In my devotional this morning, the author challenged us to write down what we hoped God would do in our lives. I thought this was a really cool exercise and I am embraced the challenge. I journaled it, but I thought I would receive more accountability on my hopes for transformation if I posted my thoughts. So here are my ambitions for being clothed in God:
I want to be clothed in love, a love for others that compels people to draw near to God. A love that looks past flaws and sees beauty. A love that endures even when it's not easy to. A love that looks beyond myself and sees the hearts of others.
I long to be clothed in patience, with a heart that waits on Your timing. I long to be content with what I have, hopeful for what's to come and thankful for the process that will get me there. I want to embrace the journey, not looking to arrive but appreciating each step.
I hope to have great hope, hope found only in knowing Christ. Hope that He wants more for me, hope that He will do anything to give me more and hope that He won't leave me on the way. I want hope that inspires me to pray, hope that brings me to the foot of the cross and relinquishes all cares and worries then and there. Hope that walks away knowing the Lord has it all in His hands.

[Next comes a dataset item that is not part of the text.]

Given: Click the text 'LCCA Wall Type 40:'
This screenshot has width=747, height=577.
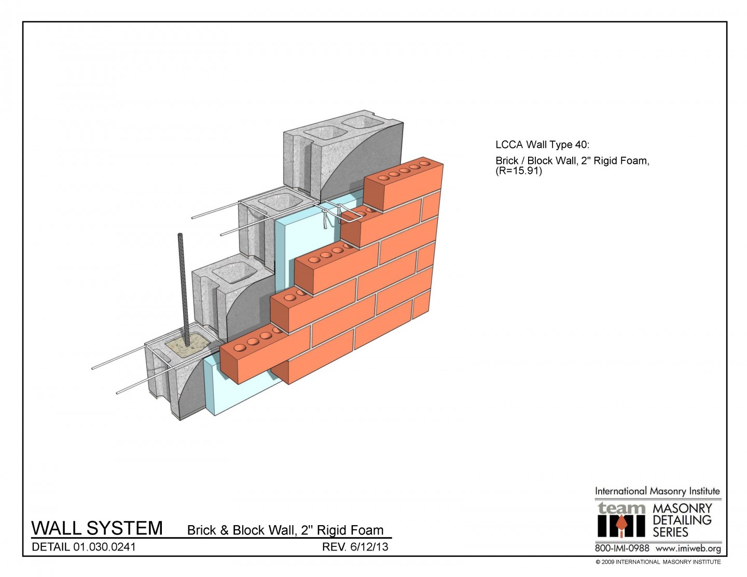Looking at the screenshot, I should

I wish for a mouth of purity. Words that encourage and do not tear down. Words that inspire and do not discourage. Words of truth, even when they're hard to say (and right motives in my heart as I do speak the truth). I long for words of kindness and hope, words that reflect a heart for God. Words that sing praise even when a song can't be found.
I long to learn from who I was, to be daily transformed into who I hope to be, beyond what I hope to be and instead to what God sees I can be. I hope to change, to be changed and allow God to change me. May I never be who I am now, but may I constantly be growing into an image of who He wants me to be.

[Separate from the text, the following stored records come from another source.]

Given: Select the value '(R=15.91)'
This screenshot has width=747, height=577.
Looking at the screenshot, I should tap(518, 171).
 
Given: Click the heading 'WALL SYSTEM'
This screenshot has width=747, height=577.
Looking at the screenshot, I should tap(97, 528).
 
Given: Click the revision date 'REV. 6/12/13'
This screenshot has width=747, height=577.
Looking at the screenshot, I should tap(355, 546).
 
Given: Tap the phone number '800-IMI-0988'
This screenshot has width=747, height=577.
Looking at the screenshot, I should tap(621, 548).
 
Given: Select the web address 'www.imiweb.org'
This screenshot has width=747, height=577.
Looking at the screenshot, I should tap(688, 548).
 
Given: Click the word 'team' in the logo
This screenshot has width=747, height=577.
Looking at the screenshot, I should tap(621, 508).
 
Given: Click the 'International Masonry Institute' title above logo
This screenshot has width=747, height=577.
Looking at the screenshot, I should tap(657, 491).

May I be strengthened by faith to do beyond all I can ask or think with Your guidance. I long for faith that can move mountains and move me. May I have faith that challenges me to be a risk taker; may I not stay stagnant where I'm comfortable. I want to step out in faith to do great things for You.
And finally may I be a woman of humility and grace. May I offer forgiveness to those who hurt me and may I constantly reflect the forgiveness I received that fateful day on the cross. May I realize my flaws before seeking to point out the flaws in others. And may that humble me to know I don't deserve the grace I've been given. May God's grace and forgiveness inspire me to always forgive, no matter the cost to myself. After all the highest cost was paid for my forgiveness.
Lord, help me to be clothed in you more every day of my life. You are beauty and I long to be beautiful.